Among the publicly listed companies active in the space, several merit attention. Chinese Online (中文在线, 300364.SZ) operates the interactive visual novel platform Chapters, launched in 2017 through a US subsidiary and available in over sixteen languages, as well as the My Escape platform, the short-drama platform ReelShort, and others. Alpha Entertainment (奥飞娱乐, 002292.SZ) holds major animation IPs including Pleasant Goat and Big Big Wolf and Super Wings, and in 2023 partnered with Xiaoice to create virtual digital humans for these properties, co-founding Guangzhou Aochuang Huozhong Technology. Huace Film and Television (华策影视, 300133.SZ) has expanded into AI and computing through its subsidiary Hangzhou Xinsuanyuanjie Technology.
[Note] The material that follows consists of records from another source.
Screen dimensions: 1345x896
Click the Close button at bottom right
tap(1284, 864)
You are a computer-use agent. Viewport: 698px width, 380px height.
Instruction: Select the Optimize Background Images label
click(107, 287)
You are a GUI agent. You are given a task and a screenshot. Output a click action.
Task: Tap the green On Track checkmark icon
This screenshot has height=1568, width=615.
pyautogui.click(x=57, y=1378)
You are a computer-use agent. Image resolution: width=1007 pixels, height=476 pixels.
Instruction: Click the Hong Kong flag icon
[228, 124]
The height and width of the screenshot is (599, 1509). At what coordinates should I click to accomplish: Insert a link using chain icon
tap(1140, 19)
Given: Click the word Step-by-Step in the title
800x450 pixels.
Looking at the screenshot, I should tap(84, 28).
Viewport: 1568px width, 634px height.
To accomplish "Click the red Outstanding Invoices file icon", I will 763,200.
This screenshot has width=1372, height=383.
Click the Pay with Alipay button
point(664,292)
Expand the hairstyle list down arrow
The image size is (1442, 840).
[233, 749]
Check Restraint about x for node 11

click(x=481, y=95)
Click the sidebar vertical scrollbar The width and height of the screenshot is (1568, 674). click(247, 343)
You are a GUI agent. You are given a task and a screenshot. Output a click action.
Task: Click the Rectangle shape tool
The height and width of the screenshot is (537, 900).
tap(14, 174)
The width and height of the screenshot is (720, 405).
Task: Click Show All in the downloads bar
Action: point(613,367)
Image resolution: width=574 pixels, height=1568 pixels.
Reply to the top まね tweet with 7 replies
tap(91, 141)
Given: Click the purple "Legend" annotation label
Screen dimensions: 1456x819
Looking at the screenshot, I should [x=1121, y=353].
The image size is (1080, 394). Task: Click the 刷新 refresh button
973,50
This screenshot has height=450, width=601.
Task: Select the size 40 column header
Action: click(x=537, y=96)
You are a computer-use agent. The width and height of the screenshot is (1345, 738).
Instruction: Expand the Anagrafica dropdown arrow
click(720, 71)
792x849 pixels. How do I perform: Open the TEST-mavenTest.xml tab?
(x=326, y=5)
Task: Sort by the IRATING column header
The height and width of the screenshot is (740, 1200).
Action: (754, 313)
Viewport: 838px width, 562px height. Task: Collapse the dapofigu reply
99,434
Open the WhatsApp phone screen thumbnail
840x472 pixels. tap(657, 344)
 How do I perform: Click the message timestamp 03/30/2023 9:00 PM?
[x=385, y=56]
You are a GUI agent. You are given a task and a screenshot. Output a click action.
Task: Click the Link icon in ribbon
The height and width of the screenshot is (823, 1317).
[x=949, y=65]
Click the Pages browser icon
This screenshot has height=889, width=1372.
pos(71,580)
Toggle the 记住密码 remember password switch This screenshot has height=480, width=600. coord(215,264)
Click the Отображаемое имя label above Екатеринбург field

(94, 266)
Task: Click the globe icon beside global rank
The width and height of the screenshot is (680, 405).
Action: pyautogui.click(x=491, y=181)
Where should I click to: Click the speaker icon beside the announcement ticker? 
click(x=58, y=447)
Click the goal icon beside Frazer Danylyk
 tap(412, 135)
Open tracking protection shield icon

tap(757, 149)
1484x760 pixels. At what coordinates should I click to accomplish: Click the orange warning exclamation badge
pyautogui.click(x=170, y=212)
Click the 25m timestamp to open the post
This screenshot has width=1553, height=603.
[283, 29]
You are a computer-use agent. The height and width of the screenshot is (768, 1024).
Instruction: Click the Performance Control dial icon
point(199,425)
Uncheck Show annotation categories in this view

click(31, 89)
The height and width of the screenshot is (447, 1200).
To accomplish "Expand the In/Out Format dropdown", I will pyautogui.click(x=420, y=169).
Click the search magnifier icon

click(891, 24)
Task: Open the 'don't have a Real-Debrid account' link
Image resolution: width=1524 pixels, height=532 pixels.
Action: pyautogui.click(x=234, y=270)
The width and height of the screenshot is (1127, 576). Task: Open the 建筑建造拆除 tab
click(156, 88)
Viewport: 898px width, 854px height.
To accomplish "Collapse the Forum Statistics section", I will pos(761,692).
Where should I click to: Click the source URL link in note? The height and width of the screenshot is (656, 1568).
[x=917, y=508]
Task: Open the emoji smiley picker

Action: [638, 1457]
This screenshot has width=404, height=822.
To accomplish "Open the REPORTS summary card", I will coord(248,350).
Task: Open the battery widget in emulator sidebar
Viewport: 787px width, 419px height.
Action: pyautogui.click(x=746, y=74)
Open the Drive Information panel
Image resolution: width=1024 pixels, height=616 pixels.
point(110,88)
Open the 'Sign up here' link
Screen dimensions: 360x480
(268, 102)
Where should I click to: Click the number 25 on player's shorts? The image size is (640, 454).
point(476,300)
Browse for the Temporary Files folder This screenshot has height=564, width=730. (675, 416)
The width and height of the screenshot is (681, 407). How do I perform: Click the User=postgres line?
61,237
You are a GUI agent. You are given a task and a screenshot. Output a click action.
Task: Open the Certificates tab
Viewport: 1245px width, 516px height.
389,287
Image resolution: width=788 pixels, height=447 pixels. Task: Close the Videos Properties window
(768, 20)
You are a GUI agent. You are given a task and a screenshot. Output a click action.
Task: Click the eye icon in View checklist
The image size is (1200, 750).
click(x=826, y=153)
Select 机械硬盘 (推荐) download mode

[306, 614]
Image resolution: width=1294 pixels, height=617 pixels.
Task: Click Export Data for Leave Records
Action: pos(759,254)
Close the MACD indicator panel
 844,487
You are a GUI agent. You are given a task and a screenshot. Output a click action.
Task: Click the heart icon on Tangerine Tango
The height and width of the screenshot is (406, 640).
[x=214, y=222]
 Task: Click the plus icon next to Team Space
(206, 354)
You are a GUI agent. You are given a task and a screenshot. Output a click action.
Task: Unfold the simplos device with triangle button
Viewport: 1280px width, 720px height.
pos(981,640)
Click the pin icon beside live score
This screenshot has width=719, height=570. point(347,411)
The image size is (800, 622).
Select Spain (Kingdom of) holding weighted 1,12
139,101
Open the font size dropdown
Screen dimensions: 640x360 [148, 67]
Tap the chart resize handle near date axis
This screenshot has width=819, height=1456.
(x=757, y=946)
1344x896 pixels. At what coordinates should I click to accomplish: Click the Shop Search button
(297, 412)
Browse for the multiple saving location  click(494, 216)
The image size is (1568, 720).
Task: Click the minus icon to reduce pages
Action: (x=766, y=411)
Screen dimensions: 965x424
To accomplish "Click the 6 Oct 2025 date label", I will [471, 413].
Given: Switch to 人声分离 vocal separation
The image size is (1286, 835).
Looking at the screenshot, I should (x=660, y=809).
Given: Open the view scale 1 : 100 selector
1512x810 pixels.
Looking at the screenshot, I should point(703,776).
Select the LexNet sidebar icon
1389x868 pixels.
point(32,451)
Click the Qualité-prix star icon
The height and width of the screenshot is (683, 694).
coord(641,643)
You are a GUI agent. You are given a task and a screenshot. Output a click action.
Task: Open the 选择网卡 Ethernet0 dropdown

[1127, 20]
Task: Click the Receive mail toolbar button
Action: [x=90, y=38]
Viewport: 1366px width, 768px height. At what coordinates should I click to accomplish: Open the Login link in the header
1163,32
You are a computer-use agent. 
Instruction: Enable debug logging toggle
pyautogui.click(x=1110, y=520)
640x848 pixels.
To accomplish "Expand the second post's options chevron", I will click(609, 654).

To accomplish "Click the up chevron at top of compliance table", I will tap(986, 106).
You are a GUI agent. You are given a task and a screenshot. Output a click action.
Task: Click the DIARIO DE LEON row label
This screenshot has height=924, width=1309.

Mango Super Media (芒果超媒, 300413.SZ) operates Mango TV under the control of Hunan Broadcasting System. Yaowang Technology (遥望科技, 002291.SZ) signed a strategic agreement with Xiaoice on May 15, 2023, to develop AI-powered livestream e-commerce. Wondershare (万兴科技, 300624.SZ) operates the digital human video platform known in Chinese as Wanxing Bobao, with the official English product name Virbo. BlueFocus (蓝色光标, 300058.SZ) launched the virtual human Su Xiaomei on January 1, 2022, managed through its subsidiary Blue Universe, and has also created the virtual musician K. Among the major technology firms, SenseTime underwent a leadership transition following the death of founder Tang Xiao'ou in December 2023 and has since pivoted toward generative AI while remaining listed on the Hong Kong Stock Exchange. iFlytek won a first prize in the 2024 National Science and Technology Progress Award and remains active in digital human platform development. Baidu and Xiaoice were both included in the 2024 IDC MarketScape assessment, with Baidu continuing to power digital human deployments in the banking sector. NetEase Fuxi expanded beyond gaming into engineering machinery AI under the NetEase Lingdong brand.